Wednesday, February 17, 2010

I am one step closer

I've finally gotten down to categorizing my school and who to avoid and who to get to know. I mean I couldn't understand what I was doing wrong if I'm not considered a weirdo to the extreme here then I'm considered border line retarded and I couldn't understand what I was doing wrong. Then it occurred to me there are 4 groups of people here. There are the people that are smart but obnoxious there the ones who just make me mad because its like why can't we simply have a regular intellectual conversation. There is no need to inside big word jokes dude really its not required to be a jackass. Then there is the group where they do weird things that are silly and can get away with it without being regarded as weird or a what the F@*! moment. Except when I do it apparently its either really stupid or to bizarre. This frustrates me to no end. Another type are the people that are apparently cool to hang out with and there chill but if you get down to it there morons for pete's sake! I mean geeze half the things that come out of there mouth are incompetent! Its like how are you attracted to these people. I refuse to pretend to be stupid just to win a guy over it makes you look weak and unable to support yourself. Lastly there are my type of people not entirely but there the smart weirdos and I usually get along with them very well because they think the same way I do well...sorta haha. They get my jokes and weird quirks in fact they freaking love me haha. In conclusion I shall do more studying and observing to figure out how these people can stand there own weird retardation.....Also I would like to thank my grandmother, grandfather, aunt Toni, and Margot Woods for my wonderfully epic enunciation skills!

Tuesday, February 16, 2010

Thank you for the music





So I had an epiphany while listening to this song. I really can't imagine life without music I really can't. I think by now I would have been very depressed. The constant teasing growing up having everyone question your thought process. Without music to sing or something to dance to animals couldn't always fill the void ya know haha. I've decided from here on out I'm a Pre-Vet major with a minor in History and Theater. Although I only wanted to study singing and dancing I can live without the acting. There is to much getting in touch with human emotion for me which isn't my style. All and all I enjoyed living the life of a Theater major but there is to much competing, betrayal, and pretending. I am very competitive but this doesn't seem like its worth competition for.
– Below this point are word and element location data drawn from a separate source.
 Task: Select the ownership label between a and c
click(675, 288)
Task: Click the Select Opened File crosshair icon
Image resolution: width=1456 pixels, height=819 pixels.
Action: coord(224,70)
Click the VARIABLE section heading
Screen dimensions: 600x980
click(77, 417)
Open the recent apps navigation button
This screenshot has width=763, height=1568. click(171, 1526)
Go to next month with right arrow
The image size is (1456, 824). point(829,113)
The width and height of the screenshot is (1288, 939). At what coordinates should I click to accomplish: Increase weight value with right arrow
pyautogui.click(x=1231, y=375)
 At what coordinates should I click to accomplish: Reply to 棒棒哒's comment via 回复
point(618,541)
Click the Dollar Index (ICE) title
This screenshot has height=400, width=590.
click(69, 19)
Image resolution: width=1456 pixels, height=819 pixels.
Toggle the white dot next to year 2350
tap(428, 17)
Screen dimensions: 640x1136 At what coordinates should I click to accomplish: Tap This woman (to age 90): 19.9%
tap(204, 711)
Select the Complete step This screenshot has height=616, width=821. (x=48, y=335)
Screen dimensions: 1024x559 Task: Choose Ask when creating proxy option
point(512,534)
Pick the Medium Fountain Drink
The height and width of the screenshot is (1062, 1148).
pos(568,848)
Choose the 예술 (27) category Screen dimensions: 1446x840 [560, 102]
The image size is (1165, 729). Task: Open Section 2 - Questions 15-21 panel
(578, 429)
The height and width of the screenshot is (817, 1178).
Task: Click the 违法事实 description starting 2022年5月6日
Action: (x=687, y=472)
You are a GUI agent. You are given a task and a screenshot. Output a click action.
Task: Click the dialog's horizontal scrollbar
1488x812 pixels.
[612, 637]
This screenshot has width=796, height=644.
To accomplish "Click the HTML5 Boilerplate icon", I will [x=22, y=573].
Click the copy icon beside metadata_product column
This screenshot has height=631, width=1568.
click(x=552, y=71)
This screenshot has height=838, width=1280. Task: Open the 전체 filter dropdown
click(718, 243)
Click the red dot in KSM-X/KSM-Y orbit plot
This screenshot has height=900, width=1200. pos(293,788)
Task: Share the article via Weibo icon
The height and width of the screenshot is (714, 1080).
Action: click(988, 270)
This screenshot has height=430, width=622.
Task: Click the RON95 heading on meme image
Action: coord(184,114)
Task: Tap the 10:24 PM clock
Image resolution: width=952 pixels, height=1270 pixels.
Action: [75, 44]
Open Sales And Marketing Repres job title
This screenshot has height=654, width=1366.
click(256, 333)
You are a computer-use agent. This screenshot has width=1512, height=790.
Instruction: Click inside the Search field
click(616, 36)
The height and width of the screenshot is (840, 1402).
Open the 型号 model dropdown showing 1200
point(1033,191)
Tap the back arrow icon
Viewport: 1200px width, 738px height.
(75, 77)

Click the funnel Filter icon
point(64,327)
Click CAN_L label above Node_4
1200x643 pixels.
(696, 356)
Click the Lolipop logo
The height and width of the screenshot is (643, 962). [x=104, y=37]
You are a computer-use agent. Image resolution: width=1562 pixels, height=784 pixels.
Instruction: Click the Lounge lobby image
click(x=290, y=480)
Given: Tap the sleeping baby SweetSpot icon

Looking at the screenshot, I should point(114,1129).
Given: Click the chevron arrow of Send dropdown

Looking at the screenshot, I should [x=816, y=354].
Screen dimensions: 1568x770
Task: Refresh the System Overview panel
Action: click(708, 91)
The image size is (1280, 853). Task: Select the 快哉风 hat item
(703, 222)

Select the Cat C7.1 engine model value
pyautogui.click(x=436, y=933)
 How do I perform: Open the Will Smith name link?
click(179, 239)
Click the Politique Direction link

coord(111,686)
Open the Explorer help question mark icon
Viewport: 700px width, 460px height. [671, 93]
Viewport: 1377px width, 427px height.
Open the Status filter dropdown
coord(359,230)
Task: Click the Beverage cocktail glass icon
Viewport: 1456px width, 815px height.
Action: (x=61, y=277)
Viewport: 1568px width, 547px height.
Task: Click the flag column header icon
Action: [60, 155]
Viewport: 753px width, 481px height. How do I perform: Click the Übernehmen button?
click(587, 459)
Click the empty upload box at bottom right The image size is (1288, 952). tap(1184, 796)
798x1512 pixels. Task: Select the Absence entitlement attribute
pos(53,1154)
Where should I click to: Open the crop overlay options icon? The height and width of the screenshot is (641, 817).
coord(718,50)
Thursday, February 11, 2010

Odd production

So I'm in a production that is premiering this weekend. I'm very excited to do this it seemed like a lot of fun. I adore the script it has funny parts. The name of the script is called The Vagina Monologues anyone who doesn't know what this is will probably think we just made this up. Well it isn't this was written several years ago and its a campaign for vaginas.The performance is all this weekend I just hope I can figure out how to make this one line funny. I also apparently don't hang out with the theater people they say haha.